You bury your face in his chest and shudder. He chuckles, running a palm over your hair, cupping the back of your neck. So easily undone, choice words and you unravel.
"You make me think all these weird things."
"Weird how?" He asks, already cajoling you into linking arms, matching your stride.
"I— I've been having this thought and I can't get it out of my head." You avoid looking at him and Jing Yuan’s interest is piqued. 
"Will you share with me?"
"It's... embarrassing. And lewd."
"Dear," he presses your ring into your finger. "I have promised myself to you in all ways. If it's a desire you have, I want nothing more than to hear and indulge it."
"You're spoiling me."
"You're avoiding telling me what has plagued you so." Jing Yuan reminds you.

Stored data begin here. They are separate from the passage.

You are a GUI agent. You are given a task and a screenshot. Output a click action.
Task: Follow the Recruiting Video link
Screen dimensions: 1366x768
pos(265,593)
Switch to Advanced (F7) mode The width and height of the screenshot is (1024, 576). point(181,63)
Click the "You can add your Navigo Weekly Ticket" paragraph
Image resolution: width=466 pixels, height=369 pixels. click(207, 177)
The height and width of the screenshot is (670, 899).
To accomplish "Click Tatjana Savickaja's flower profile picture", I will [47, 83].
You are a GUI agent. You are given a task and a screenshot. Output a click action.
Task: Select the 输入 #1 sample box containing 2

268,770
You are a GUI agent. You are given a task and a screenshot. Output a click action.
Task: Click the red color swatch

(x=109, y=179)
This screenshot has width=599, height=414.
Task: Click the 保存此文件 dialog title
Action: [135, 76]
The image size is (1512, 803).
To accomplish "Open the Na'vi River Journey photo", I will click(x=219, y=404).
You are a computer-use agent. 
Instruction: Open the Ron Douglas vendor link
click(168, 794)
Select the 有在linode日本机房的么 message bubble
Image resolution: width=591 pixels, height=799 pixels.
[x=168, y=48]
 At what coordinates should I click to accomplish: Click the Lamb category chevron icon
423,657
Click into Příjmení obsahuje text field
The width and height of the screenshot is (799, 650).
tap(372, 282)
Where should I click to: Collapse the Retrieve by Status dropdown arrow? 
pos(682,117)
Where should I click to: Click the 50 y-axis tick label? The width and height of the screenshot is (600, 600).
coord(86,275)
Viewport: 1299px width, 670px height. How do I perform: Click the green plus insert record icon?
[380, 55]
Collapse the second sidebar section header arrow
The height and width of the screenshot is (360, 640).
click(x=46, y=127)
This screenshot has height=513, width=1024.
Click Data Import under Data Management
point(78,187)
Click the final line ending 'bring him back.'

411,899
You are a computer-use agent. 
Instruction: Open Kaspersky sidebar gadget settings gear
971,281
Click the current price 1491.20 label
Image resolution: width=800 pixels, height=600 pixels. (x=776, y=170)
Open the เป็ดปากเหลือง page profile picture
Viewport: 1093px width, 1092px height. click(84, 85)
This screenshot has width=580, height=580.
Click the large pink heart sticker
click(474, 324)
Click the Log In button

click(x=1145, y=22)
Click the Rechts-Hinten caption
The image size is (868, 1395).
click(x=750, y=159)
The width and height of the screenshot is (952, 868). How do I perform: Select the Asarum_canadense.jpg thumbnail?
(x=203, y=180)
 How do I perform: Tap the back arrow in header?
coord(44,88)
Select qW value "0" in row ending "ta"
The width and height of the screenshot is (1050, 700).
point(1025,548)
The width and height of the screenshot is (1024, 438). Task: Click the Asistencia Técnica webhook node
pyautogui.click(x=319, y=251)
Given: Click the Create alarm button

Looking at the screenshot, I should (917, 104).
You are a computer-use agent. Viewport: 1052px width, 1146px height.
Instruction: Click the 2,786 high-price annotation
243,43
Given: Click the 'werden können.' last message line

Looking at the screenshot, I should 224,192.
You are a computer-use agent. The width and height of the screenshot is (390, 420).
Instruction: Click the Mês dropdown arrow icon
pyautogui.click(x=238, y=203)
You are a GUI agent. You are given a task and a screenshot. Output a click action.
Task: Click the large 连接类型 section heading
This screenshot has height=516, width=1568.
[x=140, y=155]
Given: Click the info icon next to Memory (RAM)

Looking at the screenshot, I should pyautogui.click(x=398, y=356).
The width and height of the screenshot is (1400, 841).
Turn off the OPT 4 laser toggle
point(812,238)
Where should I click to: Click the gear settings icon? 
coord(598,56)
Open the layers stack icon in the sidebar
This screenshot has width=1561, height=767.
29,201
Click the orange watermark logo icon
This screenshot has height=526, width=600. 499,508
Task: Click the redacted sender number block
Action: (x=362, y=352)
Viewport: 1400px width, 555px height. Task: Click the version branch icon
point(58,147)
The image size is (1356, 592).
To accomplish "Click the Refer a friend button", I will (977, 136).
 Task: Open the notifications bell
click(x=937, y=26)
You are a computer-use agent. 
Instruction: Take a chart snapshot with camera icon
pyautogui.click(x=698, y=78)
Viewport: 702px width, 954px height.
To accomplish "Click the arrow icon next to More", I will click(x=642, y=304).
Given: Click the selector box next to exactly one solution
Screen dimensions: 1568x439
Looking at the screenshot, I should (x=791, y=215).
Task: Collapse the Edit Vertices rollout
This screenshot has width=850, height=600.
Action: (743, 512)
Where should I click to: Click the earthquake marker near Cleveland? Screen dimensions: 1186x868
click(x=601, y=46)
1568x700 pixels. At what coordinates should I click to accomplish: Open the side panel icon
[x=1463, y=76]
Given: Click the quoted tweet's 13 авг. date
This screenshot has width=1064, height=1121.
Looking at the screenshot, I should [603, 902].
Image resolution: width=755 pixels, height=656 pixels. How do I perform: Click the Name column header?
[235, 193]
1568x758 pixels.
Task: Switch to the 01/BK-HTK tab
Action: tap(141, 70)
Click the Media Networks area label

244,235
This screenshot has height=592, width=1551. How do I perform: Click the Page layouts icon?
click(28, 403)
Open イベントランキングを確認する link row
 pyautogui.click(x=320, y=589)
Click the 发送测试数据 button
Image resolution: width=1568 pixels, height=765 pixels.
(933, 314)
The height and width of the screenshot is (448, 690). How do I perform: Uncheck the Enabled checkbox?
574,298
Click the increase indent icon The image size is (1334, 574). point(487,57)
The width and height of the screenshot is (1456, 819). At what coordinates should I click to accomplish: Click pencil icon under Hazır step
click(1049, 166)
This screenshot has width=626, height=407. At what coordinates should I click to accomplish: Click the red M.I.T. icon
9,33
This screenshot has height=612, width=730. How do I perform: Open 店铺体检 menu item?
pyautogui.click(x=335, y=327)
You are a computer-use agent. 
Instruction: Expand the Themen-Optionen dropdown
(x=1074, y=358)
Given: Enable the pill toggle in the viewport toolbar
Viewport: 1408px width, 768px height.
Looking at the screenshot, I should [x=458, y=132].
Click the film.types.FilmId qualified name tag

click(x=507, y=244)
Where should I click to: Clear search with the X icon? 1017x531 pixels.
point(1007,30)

You pause and chew on your words.
Jing Yuan is... curious. Your desires are not a mystery to him. You've been forthright with your wants, and he has in turn, and very little has been vetoed. If anything, you've given him much to think about. You occupy his thoughts in a way that is probably distracting, but so close to retirement— he can let himself daydream about a future where keeping you in bed and flush to him is his only job.
"It's just that—" You shift from foot to foot. You're not far from home now, and you drag your feet. "That, you know? We'll have forever, and it makes me think about all the stuff from before that."
He hums. You've revealed fragments to him, unpleasant bits of the past you've moved beyond. 
"And like... What if— Just. Maybe. I think about it sometimes." You kick the metal and stone at your feet. "I think about you being my first. I'm gonna be with you forever, you know? I wish you could just unmake me, and take me for the first time."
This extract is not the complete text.